In this study, Co–W and Co–W/Si3N4 coatings were electrodeposited at different temperatures and Si3N4 concentrations, respectively, to investigate the effects of these parameters on the chemical composition, thickness, morphology, structure, and corrosion behavior of the resulting coatings. Increasing the bath temperature from 25 to 65 °C resulted in less defective Co–W coatings with fine nodular morphologies, higher tungsten content (43.1 wt% at 65 °C), and smaller corrosion current density (2 vs. 7.8 μA cm−2). With the addition of 2–25 g L−1 Si3N4 particles to the electrodeposition bath and the co-deposition of up to 8.1 wt% of these particles within the Co–W matrix, the nodular morphology gradually changed to cauliflower and then powdery form, and the tungsten content of the coatings decreased.

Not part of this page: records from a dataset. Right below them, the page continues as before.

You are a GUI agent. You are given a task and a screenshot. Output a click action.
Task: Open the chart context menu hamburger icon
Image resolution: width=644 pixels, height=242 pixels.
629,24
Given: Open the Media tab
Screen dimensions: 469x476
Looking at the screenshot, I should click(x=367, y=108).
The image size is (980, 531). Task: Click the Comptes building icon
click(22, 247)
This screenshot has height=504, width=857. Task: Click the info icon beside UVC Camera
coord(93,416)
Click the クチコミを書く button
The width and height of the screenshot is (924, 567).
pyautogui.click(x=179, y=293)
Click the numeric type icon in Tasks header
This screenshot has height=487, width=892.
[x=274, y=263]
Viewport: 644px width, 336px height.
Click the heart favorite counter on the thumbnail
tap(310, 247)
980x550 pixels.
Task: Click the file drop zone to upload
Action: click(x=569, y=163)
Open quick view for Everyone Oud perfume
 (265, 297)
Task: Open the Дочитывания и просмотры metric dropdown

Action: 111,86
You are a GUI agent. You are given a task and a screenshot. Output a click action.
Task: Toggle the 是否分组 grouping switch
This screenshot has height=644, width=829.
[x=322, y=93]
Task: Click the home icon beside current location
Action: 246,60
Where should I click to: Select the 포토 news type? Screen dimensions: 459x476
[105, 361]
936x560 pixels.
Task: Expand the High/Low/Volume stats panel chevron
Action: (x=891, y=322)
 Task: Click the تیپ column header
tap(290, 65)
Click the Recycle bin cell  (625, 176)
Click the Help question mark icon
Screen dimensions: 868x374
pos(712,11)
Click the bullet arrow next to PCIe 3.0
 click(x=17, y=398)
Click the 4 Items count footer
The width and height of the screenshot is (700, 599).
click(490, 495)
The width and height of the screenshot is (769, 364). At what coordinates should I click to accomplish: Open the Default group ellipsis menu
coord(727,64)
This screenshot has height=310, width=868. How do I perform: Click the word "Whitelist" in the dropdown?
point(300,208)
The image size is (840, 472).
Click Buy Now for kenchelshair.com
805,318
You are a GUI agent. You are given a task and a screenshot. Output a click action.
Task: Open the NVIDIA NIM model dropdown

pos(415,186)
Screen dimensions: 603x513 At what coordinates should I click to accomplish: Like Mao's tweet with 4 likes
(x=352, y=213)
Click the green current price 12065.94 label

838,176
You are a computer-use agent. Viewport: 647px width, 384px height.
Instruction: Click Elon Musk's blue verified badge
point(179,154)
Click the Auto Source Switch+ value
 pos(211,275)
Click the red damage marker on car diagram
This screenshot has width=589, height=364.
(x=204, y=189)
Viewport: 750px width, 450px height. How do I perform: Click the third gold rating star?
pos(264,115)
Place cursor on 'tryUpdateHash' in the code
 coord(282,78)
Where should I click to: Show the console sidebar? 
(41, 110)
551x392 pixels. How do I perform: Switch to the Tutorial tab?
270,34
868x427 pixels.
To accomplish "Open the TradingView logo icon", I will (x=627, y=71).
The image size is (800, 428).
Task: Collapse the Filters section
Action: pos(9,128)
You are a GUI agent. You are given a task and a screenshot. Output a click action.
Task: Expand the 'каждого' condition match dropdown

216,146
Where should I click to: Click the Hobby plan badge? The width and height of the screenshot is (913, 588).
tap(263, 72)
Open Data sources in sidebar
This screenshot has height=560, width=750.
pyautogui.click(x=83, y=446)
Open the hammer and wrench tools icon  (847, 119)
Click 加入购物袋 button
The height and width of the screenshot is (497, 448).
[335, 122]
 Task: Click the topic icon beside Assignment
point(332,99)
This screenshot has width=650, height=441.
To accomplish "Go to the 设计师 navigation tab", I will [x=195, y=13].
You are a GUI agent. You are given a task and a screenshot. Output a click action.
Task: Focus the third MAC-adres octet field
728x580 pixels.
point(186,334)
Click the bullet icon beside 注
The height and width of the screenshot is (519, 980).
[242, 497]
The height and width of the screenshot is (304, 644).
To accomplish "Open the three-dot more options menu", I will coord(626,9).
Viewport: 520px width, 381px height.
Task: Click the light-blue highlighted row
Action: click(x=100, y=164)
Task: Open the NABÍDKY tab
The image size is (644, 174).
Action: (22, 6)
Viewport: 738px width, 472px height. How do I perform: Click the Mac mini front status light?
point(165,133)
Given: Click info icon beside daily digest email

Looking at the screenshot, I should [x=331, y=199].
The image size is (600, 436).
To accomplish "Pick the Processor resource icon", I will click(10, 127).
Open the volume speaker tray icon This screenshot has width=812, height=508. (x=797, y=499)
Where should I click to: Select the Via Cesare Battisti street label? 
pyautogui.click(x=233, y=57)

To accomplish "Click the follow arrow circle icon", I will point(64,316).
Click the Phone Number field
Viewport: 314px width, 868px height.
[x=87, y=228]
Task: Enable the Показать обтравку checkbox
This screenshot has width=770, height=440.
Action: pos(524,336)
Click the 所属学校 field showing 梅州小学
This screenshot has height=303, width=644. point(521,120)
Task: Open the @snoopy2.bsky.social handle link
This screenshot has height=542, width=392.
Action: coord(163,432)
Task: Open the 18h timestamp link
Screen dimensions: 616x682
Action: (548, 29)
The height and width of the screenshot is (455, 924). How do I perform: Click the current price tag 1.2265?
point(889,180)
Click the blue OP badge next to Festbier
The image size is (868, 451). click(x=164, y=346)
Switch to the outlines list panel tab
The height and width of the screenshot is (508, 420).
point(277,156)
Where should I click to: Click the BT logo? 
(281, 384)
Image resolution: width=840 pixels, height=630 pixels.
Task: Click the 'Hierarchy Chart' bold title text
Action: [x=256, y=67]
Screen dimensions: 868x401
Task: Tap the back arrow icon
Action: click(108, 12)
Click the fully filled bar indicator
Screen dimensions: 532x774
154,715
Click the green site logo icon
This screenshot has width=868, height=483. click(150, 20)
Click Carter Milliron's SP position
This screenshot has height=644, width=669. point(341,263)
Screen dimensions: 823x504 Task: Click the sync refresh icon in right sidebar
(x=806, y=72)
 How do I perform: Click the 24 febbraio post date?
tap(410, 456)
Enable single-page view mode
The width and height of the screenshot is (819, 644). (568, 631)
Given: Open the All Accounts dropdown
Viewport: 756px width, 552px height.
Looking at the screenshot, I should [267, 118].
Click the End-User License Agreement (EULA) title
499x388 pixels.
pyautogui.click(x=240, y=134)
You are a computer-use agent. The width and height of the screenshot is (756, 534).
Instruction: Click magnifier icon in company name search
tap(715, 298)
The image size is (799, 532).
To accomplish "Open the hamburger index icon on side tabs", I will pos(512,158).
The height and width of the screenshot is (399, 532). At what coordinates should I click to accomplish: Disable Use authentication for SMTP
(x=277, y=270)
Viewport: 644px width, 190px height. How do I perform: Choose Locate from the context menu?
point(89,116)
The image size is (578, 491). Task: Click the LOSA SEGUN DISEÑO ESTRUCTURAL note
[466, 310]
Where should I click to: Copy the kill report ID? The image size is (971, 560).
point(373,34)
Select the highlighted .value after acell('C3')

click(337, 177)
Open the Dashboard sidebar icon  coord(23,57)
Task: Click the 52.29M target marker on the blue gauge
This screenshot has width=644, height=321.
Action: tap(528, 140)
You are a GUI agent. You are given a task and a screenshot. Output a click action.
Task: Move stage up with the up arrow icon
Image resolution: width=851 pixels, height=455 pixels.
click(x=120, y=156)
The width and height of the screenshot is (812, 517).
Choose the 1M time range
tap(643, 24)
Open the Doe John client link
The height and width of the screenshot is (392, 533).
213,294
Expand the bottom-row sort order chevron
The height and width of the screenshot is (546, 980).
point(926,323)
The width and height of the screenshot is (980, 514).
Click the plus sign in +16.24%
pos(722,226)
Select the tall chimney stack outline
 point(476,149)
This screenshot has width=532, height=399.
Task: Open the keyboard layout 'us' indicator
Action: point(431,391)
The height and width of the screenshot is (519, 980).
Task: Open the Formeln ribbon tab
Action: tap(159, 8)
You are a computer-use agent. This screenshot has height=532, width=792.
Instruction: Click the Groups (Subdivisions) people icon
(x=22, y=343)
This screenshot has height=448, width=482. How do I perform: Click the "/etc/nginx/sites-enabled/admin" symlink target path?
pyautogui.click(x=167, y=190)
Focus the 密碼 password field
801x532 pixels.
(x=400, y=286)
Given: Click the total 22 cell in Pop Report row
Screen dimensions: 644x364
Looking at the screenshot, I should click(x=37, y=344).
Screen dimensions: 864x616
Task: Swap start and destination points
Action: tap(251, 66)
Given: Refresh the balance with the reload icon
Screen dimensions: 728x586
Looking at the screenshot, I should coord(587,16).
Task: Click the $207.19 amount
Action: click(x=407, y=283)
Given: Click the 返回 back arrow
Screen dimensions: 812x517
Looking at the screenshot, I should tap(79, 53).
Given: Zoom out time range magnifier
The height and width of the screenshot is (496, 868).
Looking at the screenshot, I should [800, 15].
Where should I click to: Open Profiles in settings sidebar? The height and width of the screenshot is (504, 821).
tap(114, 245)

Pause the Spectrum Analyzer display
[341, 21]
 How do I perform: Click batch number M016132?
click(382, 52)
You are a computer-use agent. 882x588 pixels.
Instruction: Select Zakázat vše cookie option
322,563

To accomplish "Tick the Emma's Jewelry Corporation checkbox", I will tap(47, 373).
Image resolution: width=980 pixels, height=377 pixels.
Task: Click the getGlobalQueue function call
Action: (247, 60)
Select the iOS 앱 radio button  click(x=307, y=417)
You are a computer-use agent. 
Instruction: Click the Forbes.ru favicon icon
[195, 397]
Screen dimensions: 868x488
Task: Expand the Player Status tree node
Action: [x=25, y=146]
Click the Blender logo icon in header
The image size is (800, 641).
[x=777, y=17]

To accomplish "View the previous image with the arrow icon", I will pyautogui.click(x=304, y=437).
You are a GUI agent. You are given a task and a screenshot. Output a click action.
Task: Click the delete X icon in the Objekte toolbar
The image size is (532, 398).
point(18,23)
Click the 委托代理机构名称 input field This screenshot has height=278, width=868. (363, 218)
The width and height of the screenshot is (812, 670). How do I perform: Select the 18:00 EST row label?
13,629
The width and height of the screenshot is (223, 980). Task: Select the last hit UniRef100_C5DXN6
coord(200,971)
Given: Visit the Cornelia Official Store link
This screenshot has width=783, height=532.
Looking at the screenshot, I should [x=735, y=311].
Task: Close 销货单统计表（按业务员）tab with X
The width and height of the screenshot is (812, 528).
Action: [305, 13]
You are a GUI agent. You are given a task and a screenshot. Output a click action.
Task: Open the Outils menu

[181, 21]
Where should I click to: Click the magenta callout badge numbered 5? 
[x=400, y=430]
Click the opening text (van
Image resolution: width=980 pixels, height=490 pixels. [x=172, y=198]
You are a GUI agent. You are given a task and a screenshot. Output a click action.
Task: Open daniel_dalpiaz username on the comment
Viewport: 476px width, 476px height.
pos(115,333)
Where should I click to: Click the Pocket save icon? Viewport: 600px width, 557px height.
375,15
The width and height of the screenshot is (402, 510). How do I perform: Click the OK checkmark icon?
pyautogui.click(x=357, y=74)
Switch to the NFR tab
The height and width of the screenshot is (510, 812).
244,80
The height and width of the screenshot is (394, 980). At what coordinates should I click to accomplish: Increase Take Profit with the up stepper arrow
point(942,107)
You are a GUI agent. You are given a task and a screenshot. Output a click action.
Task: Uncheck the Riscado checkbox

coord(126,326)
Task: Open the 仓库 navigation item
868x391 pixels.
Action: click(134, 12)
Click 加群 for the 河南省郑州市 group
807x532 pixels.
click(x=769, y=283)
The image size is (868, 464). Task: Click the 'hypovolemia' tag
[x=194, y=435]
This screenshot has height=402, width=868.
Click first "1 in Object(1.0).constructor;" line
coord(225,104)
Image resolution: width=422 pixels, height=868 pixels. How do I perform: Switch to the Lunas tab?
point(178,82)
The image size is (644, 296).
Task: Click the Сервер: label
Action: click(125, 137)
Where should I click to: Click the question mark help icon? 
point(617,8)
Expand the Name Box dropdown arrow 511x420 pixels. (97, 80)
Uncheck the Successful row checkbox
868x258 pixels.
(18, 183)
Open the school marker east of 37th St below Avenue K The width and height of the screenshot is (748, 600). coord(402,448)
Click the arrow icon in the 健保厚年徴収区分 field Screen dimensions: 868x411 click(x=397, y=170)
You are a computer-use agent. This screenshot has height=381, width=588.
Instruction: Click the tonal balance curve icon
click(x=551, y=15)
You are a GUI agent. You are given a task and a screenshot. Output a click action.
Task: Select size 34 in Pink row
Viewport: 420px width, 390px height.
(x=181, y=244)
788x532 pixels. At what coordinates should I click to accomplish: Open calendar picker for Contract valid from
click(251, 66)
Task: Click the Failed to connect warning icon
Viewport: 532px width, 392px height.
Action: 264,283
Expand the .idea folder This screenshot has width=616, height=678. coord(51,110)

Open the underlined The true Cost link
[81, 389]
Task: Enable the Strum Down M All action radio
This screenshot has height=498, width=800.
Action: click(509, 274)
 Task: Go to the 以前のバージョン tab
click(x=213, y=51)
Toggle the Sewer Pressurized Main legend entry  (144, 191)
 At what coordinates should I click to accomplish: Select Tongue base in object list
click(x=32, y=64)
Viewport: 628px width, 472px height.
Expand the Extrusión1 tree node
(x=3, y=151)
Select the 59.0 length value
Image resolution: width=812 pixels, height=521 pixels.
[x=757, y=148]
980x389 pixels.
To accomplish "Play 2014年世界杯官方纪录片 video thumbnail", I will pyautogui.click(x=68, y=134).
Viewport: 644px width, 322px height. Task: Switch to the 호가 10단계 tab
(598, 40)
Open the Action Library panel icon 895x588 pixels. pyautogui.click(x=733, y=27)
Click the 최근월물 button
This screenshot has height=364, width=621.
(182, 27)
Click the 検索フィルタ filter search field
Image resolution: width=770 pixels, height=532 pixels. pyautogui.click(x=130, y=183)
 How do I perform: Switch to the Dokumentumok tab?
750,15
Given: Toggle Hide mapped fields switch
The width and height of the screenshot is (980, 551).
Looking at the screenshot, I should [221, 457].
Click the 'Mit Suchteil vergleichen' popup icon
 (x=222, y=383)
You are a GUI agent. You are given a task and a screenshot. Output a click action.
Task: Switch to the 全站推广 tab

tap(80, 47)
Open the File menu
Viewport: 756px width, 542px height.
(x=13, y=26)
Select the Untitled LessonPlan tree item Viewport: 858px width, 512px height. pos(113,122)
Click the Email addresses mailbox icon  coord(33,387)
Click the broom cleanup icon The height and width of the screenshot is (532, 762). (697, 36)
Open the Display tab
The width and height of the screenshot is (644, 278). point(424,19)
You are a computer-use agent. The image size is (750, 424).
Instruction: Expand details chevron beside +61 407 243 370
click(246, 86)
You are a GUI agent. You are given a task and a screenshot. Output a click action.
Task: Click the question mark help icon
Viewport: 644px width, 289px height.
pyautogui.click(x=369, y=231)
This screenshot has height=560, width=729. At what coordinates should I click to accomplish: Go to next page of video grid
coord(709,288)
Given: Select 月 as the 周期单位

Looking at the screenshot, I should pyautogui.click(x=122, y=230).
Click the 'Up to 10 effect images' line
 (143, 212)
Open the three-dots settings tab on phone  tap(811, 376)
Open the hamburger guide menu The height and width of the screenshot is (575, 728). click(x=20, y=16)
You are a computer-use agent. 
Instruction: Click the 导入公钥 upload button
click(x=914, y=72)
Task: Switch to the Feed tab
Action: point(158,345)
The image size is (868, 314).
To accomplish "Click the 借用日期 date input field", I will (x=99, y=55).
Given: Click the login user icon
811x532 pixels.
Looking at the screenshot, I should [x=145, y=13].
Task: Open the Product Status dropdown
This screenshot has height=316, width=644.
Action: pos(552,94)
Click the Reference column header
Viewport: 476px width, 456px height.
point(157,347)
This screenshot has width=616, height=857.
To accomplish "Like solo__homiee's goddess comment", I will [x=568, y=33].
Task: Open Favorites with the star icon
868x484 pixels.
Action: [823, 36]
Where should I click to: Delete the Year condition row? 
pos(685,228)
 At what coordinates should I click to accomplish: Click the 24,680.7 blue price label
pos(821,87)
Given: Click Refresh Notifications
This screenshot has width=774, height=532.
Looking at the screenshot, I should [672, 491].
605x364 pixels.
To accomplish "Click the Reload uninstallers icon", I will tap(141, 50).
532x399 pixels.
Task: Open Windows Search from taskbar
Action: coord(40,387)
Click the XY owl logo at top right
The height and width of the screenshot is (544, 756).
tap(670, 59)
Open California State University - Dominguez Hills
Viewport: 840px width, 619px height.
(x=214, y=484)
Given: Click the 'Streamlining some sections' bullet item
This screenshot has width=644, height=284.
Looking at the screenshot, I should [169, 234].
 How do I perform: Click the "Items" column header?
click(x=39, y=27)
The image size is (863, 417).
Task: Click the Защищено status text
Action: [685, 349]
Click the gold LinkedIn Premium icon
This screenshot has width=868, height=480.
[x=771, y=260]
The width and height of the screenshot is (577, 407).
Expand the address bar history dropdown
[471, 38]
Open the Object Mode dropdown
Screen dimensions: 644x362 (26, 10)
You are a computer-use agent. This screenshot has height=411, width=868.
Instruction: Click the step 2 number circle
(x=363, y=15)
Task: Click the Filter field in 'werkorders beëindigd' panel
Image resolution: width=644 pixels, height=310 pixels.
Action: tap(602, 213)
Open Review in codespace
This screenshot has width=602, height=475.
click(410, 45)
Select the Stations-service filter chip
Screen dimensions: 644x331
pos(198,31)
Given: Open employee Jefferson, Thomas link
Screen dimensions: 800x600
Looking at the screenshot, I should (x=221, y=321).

The decrease in tungsten content resulted in structural changes from amorphous to nanocrystalline. According to the potentiodynamic polarization and EIS results, the Co–W/Si3N4 coatings deposited from baths containing 5 and 10 g L−1 of Si3N4 particles had the best corrosion resistance among the samples. The corrosion current density of Co–W/10 g L−1 Si3N4 coating was 0.7 μA cm−2, which is significantly smaller than that of bare steel substrate (27 μA cm−2).